These diagnostics aren't visible by default, so you'll need to customize your columns in Ads Manager to see them. It's a simple process that will make analyzing your ad performance much faster in the future.

Here’s the step-by-step guide:

Step 1: Navigate to the Ad Level Go to your Facebook Ads Manager. Select the campaign and ad set you want to analyze. Click into the Ads tab. Your diagnostics are reported at the individual ad level, not the campaign or ad set level.

Step 2: Customize Your Columns On the right side of the screen, just above your ad data, click the “Columns” dropdown menu. From there, select “Customize Columns…” at the bottom of the list.

Step 3: Search for and Select the Diagnostics A search box will appear. Type "ranking" into the search bar. You’ll see the three relevance diagnostics pop up. Check the box next to all three:

  • Quality ranking
  • Engagement rate ranking
  • Conversion rate ranking

You can drag and drop them on the right-hand side to reorder how they appear in your report. It's helpful to place them next to other key performance metrics like "Cost Per Result" or "ROAS".

Step 4: Save Your Column Preset Once you’ve added the columns, click the blue "Apply" button at the bottom right.

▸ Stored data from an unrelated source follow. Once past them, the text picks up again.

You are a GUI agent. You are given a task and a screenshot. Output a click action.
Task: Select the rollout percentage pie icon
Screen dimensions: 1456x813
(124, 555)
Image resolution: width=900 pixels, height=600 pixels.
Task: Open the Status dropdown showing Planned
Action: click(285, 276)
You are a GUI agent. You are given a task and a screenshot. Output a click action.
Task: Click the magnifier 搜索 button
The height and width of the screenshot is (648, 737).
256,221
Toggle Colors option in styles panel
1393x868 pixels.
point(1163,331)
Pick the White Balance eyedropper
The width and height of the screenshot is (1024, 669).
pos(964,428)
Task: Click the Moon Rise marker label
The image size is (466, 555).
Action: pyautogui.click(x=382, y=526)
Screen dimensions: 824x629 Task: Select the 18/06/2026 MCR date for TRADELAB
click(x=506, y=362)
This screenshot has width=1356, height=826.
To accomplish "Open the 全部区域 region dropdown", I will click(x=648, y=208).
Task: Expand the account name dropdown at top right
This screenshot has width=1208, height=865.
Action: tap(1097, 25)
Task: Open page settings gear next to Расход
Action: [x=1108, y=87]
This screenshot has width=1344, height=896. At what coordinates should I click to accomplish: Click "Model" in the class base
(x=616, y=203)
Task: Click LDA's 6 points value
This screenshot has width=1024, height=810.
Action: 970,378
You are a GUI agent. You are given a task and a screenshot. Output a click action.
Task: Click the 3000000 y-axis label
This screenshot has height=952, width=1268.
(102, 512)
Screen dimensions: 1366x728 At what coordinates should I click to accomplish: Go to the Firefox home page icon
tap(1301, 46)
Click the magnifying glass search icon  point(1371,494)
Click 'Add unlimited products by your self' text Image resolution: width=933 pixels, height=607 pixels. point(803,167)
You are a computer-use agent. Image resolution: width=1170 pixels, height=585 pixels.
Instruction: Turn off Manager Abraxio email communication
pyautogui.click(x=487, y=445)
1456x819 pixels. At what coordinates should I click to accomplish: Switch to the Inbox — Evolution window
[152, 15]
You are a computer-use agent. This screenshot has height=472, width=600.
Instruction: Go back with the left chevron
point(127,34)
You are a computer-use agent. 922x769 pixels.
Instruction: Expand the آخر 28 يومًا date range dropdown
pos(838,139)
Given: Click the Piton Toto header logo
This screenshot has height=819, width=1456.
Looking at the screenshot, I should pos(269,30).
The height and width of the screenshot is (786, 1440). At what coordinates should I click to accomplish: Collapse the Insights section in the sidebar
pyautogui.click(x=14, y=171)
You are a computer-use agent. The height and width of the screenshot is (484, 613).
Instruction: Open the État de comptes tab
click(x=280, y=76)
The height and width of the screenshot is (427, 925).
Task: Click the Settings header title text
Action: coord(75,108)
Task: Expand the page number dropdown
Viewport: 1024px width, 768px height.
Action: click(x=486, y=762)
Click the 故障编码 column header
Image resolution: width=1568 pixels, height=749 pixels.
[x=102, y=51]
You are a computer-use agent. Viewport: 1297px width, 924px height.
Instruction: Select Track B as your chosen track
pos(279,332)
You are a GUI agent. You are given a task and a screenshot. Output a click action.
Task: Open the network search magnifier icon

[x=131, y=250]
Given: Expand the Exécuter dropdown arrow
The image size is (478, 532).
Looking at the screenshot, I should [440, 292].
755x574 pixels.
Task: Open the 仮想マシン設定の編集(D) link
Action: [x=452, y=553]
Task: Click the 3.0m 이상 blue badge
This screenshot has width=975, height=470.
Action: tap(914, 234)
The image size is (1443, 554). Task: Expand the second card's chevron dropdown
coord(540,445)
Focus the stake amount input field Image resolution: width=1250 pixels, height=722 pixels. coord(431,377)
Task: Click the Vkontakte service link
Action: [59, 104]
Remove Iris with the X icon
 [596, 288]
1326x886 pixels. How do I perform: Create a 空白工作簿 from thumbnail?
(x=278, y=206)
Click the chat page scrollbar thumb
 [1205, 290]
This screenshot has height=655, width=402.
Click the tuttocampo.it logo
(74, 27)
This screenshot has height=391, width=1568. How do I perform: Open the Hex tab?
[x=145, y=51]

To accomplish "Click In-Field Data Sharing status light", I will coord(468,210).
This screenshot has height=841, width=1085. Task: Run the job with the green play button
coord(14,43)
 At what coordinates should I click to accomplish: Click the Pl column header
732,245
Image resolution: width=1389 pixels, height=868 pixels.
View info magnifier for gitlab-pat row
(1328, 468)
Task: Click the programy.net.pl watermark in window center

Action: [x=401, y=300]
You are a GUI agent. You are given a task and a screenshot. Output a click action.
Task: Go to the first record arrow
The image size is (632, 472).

To avoid having to do this every time, save it as a custom preset. Click the “Columns” dropdown again and choose “Save as Preset.” Give it an easy-to-remember name like “Ad Diagnostics” and you’ll be able to access this view with a single click in the future.

Decoding the Ad Relevance Diagnostics

Okay, so you’ve found the diagnostics. Now what do they actually mean? Facebook uses a simple ranking system to tell you how your ad compares to the competition.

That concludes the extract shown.